However, if I declare friend template with both template
types:

template <class T, class Other>
friend bool operator == (C<T>&, C<Other>&);

then T becomes just any type, not the type of enclosed
class, as you pointed already.

I think we're touching here some dark corner of the
language.

John
Mon Jul 25 17:33:05 CDT 2005

"Alex Blekhman" <tkfx.N05P4M@yahoo.com> wrote in message
news:%23GkNPVTkFHA.3288@TK2MSFTNGP10.phx.gbl
>
> After twiddling with it for some time I discovered that some
> kind of tie between enclosing class and operator == can be
> achieved. If I provide friend specialization that matches
> enclosing class' instantiation type (`int' for this sample):
>
> template <class V>
> bool operator == (C<int>& u, C<V> &v) { ... }
>
> then operator == ceases to be a friend of C<float>. Compiler
> emits C2248 (cannot access private member of C<float>).
> However, if I declare friend template with both template
> types:
>
> template <class T, class Other>
> friend bool operator == (C<T>&, C<Other>&);
>
> then T becomes just any type, not the type of enclosed
> class, as you pointed already.
>
> I think we're touching here some dark corner of the
> language.


Very dark indeed :-)

--
John Carson

google
Tue Jul 26 09:24:06 CDT 2005



John Carson wrote:
[...]
> >> It would appear in fact that, where friend declarations
> >> are concerned, partial specialisation is ruled out for
> >> *both* functions *and* classes. This is stated by
> >> Vandevoorde and Josuttis (C++ Templates: The Complete
> >> Guide, p. 117) and experimentation confirms it.

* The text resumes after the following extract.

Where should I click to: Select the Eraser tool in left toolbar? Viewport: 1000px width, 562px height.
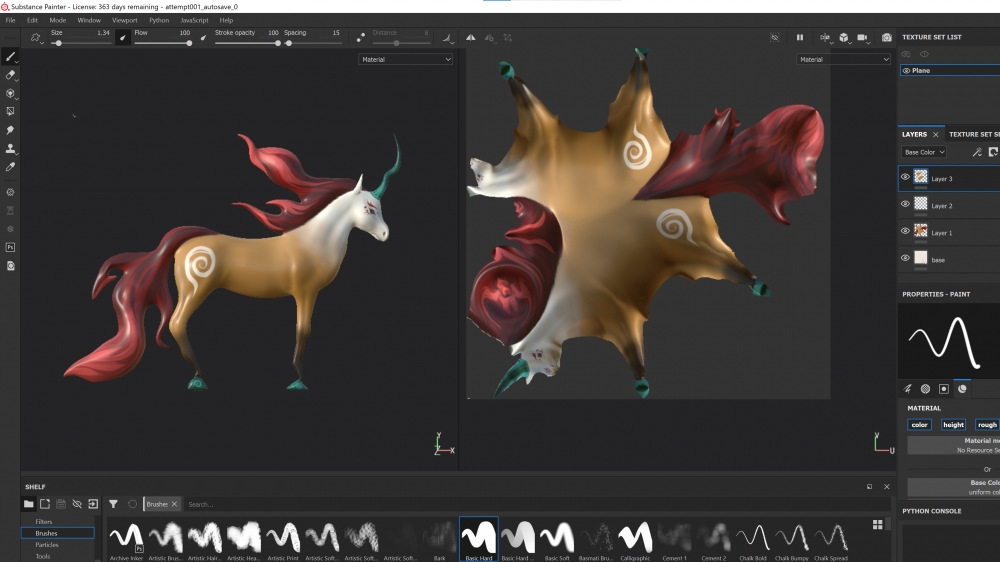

That's correct. The standard says that a friend of a class
or class template can be one of (14.5.3/1):
- a (primary) template (class or function)
- a nontemplate class or function
- a (full) specialization of a template

[...]
> I don't have any problem with that. What is curious is that in
>
> template <class T>
> class C
> {
> public:
> C(int x_) : x(x_) {}
>
> private:
> int x;
>
> template <class Other>
> friend bool operator == (C<T>&, C<Other>&);
> };
>
> operator== does not have two template parameters distinct from the template
> parameter of the enclosing class. It only has one parameter that is
> distinct, thus implying a kind of partial specialisation of the friend
> declaration once C is instantiated for a particular type. If this simply
> didn't compile, then the mystery would disappear. Seemingly, what is
> happening is that the T that appears in C<T>& in the operator's parameter
> list is treated as distinct from the T that is the template parameter for
> the class. But if that is the case, then you would expect that the compiler
> would require:
>
> template <class T, class Other>
> friend bool operator == (C<T>&, C<Other>&);

Not quite. The funny thing about friend declarations is that they are
indeed declarations: They are able to introduce ("inject") a new entity
in the stream of namespace scope declarations. Consider this example:

template<typename T> struct S;
template<typename T, typename U> void f(S<T>*, S<U>*) {} // (1)
template<typename T> struct S {
template<typename U> friend void f(S<T>*, S<U>*); // (2)
};

S<int> s; // (2)

Here, when S<int> gets instantiated (at point (2)), the friend
declaration
gets instantiated with it, and becomes a declaration of the following
template:
template<typename U> void f(S<int>*, S<U>*); // (3)

This is a primary template (there aren't partial specializations of
function
templates anyway) that has no connection to the template declared in
(1),
other than being an overloaded version of it. E.g., assuming an
implementation that uses mangled names, the mangled names for the
instances of (1) and (3) will be different.

Finally, I should note that because (3) was only declared as a friend
declaration, its visibility is limited. For example, if we removed the
declaration (1) (to avoid ambiguities), a call of the form
f(0, (S<float>*)0)
would not find the friend declaration because S<int> isn't an
associated class of either of the arguments (friend declarations are
only visible through a form of argument-dependent lookup).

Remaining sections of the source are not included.